Zasnąć? Kpi sobie? Spiorunowałam go jedynie wzrokiem. Pewnie grupa się o mnie martwi nie jestem jeszcze w pełni sił a zniknęłam bez słowa, no ładnie. Jedynym plusem tej wyprawy będzie jak ich sprowadzę i będą tymi "Dobrymi" w tym plugawym świecie. Dość się już naspałam, podobno chorowałam prawie miesiąc. Ale dla bezpieczeństwa swoich ludzi robi się wszystko... Po chwili dostrzegłam, że jeden z mężczyzn ma płytki i swobodny oddech... Zasnął. Potem spojrzałam na mało mówiącego Nicolasa, miał zamknięte oczy ale nie spał, nasłuchiwał... no cóż chłopina zna się na rzeczy, zrobiłam to co on i dłuższą chwilę ciszy zakłócił on chrapliwym głosem.
- C..o ta-m zoba..czył..aś? - Zapytał, a mnie przy okazji zaciekawiło czemu tak mało mówił, ale cóż nie miałam ochoty na dłuższe rozmowy, może w tedy jak będziemy na prawdę bezpieczni
- Smile... jak podejrzewam nie znasz go, w końcu przez pół roku się niczego nie skapneliście... - Westchnęłam z lekką irytacją w głosie
- Wię...c to... na praw...dę t-rwa pół ro...ku? - Poczułam wzrok mężczyzn na sobie, by pokazać to że ja tu rządzę i że jestem od nich silniejsza odwzajemniłam spojrzenie
- Uważasz, że kłamię? - Spytałam z determinacją w oczach
- Nie... Chciałbym się tylko więcej dowiedzieć - Gdy chrypa mężczyzny minęła stwierdziłam, ze ma całkiem przyjemny głos, ale to nie może mnie zmylić
- Jest mnóstwo rodzai tego ścierwa - Wycedziłam z nienawiścią przez zęby skupiając wzrok na ścianie - Walczyliście z tymi najsłabszymi - Dodałam, a mężczyzna przełknął ślinę
- Czym było to co zobaczyłaś? - Najprawdopodobniej pytał o Smile
- Stał na miejscu naszego jedynego wyjścia, ale zabije go z łatwością za pomocą łuku - Powiedziałam - A jakbyś ty próbował go zabić to by szybko cię usłyszał i wyczuł, po czym zaczął by się drzeć - Mruknęłam - Dosłownie, w taki sposób przywołuje inne zombii, nie tylko te słabe, mógłby chociaż mutanta zawołać na kolację, którą byli byśmy my... - Wytłumaczyłam
- Czyli zabicie go z bliska jest z byt dużym ryzykiem - Mężczyzna szybko łapał to o co mi chodzi
- Jutro zaprowadzę was do mojego obozu - Powiedziałam opierając głowę o ścianę i tym razem wpatrując się w sufit
- Ilu was jest? - Zapytał
- Z wami będzie ośmioro - Odparłam - Im nas więcej tym lepiej...
Nie wymieniliśmy się już żadnym zdaniem, siedziałam tak wsłuchując się w głuchą ciszę.Nie wiem ile czasu minęło, ale ta ciemność sprawiała, że była to wieczność. Zaczynam myśleć co zrobiła grupa.

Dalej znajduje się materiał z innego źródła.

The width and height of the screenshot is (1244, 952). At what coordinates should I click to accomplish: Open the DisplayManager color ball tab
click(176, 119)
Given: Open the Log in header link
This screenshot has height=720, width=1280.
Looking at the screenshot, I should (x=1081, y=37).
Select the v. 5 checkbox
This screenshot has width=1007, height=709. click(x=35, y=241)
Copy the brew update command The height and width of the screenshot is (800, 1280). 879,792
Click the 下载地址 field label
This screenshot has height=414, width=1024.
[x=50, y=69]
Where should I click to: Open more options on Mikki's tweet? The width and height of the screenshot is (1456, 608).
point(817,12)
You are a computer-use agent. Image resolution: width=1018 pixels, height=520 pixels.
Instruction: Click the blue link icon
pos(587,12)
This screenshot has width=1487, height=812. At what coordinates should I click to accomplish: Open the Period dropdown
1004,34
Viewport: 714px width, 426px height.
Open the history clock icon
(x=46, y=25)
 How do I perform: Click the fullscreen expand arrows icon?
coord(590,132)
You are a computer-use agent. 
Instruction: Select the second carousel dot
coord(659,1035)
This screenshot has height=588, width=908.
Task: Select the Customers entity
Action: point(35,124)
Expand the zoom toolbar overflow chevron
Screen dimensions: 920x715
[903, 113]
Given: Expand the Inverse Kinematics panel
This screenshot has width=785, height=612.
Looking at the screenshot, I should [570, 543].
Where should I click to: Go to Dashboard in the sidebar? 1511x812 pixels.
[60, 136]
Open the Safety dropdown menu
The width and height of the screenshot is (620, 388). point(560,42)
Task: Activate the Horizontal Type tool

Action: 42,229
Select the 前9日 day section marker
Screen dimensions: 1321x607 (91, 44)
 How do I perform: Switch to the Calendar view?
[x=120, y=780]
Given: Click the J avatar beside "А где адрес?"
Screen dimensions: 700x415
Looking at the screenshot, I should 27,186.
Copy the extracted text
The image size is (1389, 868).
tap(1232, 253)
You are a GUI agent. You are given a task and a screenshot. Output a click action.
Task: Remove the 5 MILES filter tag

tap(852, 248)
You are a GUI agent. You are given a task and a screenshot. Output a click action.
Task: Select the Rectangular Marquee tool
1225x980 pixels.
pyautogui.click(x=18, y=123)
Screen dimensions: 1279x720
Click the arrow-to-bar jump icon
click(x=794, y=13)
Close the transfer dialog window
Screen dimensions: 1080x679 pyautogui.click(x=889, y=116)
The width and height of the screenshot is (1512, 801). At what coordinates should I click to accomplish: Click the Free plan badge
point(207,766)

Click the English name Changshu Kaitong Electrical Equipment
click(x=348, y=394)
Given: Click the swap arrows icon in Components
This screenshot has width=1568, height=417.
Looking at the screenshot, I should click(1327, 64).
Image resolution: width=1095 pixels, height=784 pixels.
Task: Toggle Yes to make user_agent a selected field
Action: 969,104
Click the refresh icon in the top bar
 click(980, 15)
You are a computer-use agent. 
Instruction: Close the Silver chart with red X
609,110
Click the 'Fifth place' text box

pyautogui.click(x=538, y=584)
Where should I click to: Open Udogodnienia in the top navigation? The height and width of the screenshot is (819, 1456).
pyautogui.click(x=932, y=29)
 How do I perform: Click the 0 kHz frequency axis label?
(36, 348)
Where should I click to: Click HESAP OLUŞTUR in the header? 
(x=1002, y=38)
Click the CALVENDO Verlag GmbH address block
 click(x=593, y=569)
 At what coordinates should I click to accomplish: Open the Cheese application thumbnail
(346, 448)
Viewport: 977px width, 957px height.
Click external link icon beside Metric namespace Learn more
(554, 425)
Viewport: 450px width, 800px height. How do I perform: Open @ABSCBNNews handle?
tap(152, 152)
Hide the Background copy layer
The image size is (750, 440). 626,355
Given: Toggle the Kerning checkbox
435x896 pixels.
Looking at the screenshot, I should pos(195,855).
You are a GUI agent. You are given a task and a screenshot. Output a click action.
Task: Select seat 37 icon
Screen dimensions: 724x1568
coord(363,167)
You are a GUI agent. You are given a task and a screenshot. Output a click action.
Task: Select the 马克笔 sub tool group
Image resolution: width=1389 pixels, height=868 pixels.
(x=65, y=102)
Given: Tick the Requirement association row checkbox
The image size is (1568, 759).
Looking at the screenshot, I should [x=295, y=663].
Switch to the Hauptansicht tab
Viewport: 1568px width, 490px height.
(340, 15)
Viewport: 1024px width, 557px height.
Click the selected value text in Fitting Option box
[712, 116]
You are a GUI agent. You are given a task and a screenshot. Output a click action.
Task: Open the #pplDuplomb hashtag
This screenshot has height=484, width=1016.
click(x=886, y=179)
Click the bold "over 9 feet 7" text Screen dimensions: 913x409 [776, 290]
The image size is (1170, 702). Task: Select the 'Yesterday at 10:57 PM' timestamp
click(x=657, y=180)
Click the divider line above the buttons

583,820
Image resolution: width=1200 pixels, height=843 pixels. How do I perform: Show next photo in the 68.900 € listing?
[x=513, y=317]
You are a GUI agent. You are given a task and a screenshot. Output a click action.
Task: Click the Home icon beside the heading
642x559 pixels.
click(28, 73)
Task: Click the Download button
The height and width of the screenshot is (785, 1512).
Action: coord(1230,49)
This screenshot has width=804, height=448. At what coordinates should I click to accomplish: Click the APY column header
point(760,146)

Ostatni raz widzieli mnie chorą w łóżku, a ja tak się wyślizgnęłam, mogli pomyśleć, że zmarła w nocy i jako szwendacz, gdzieś kręcę się po obozie, ale wiem, ze Gwen przywróci im rozsądek. Teraz sobie uświadomiłam, co ja bym zrobiła gdyby nie ona? Nagle od myśli odciągnęło mnie... ziewnięcie? Otworzyłam oczy i zobaczyłam rozciągającego się blondyna, chyba jeszcze nie zauważył, że my nie śpimy.